Auditor general raises long-running concern with B.C. government's budget accounting
The B.C. Legislature in Victoria, B.C. is shown on Wednesday, June 10, 2020. THE CANADIAN PRESS/Chad Hipolito
VICTORIA -- Auditor general Michael Pickup says he has long-running concerns with the way the British Columbia government counts the money it receives from other levels of government.
Pickup outlined Tuesday what he describes as a nine-year accounting difference of opinion his office has with B.C. over the way federal funds for capital projects are added to the province's annual budget totals.
He says the federal money B.C. gets for projects like bridges and highways should be recorded as revenue under generally accepted accounting principles, but B.C. reports the funds in smaller amounts that are calculated over the life of a project.
Pickup says the accounting difference means that B.C.'s 2019-20 budget deficit of $321 million should actually have included accumulated revenue of $5.7 billion, producing a surplus of $5.4 billion.
He says the budget amount has been growing since 2011-12 when the office of the auditor general first raised the issue.

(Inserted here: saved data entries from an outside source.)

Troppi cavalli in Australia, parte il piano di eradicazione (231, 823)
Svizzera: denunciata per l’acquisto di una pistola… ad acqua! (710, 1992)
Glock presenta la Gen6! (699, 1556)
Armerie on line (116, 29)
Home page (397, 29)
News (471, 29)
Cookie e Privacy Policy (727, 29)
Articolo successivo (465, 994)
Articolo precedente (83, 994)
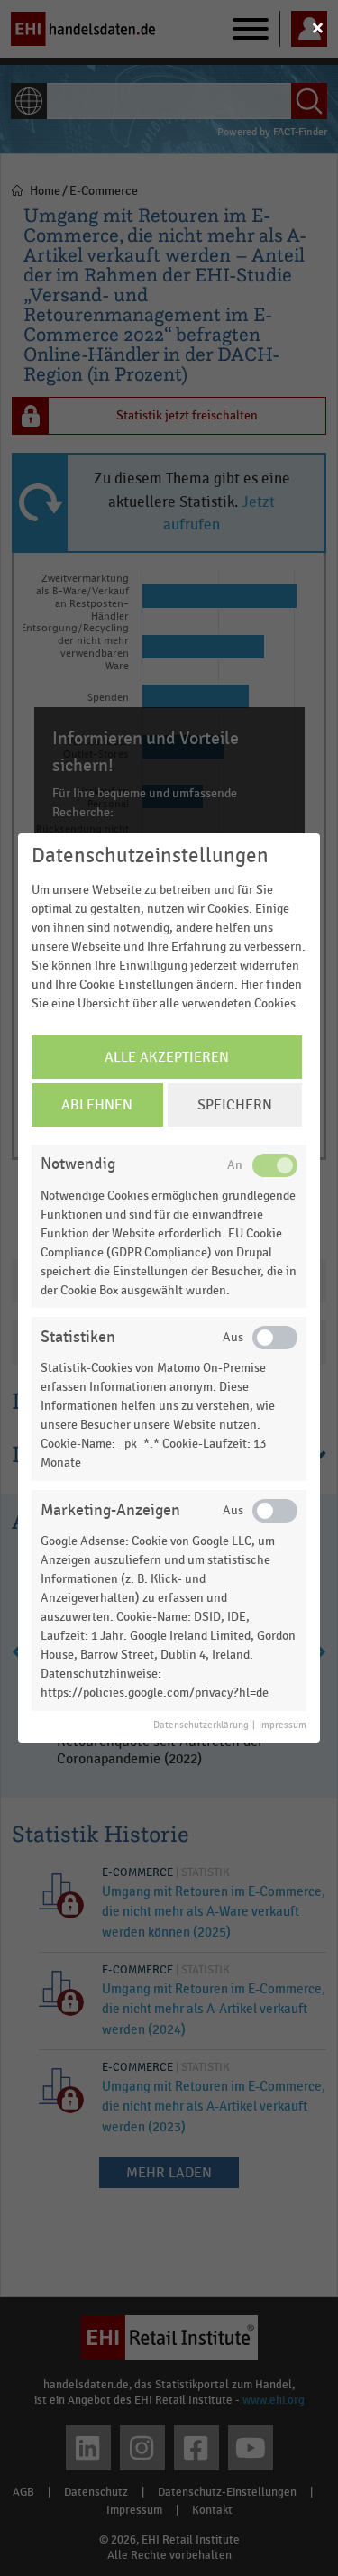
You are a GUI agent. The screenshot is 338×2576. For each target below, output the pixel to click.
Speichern (234, 1105)
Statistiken (78, 1337)
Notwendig (78, 1164)
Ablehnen (96, 1105)
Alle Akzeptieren (167, 1057)
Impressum (282, 1725)
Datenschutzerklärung (201, 1725)
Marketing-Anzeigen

Pickup's audit includes a statement from B.C.'s office of the comptroller general that says the province prepares its financial statements in accordance with the Budget Transparency and Accountability Act, which establishes the government's framework for financial reporting.
The Ministry of Finance was not available for further comment Tuesday.
“Not following these accounting standards results in under-reporting revenue, which I believe clouds the province's true financial position,” Pickup told a news conference.